• TASK DIRECTIONS: Set down the entries again word for word, without any of the images.

(Dataset entries)
--- START ---

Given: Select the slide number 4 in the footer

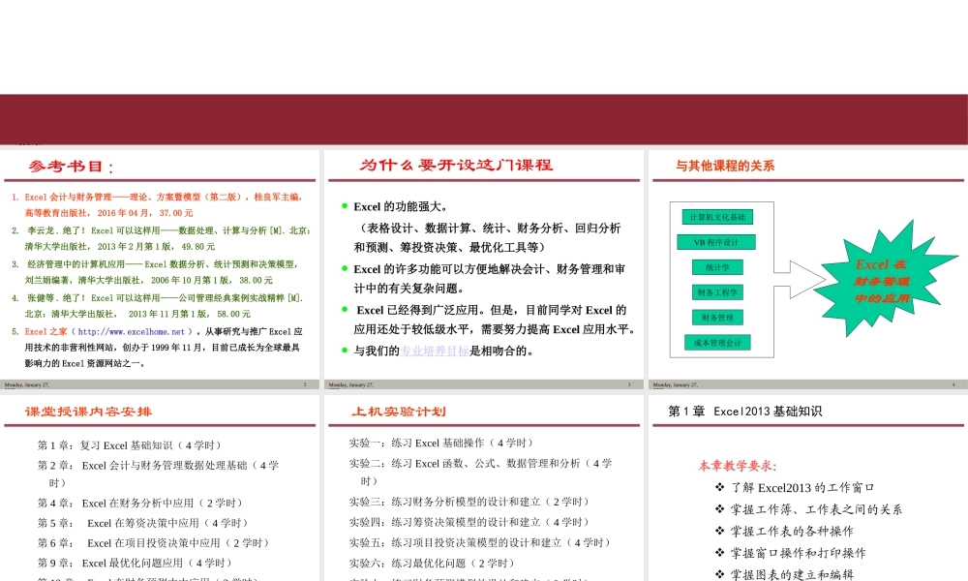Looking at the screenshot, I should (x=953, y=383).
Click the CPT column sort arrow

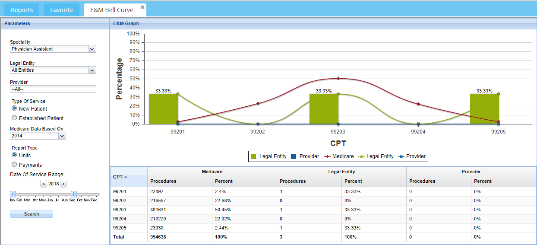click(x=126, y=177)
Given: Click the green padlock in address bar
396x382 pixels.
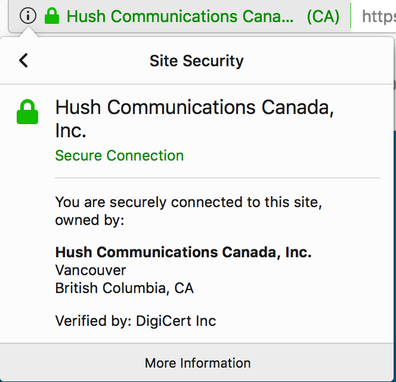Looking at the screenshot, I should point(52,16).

--- END ---

• ANSWER TO THE PROBLEM:
Given: Select the slide number 4 in the footer

Looking at the screenshot, I should (x=953, y=383).
Click the CPT column sort arrow

click(x=126, y=177)
Given: Click the green padlock in address bar
396x382 pixels.
Looking at the screenshot, I should point(52,16).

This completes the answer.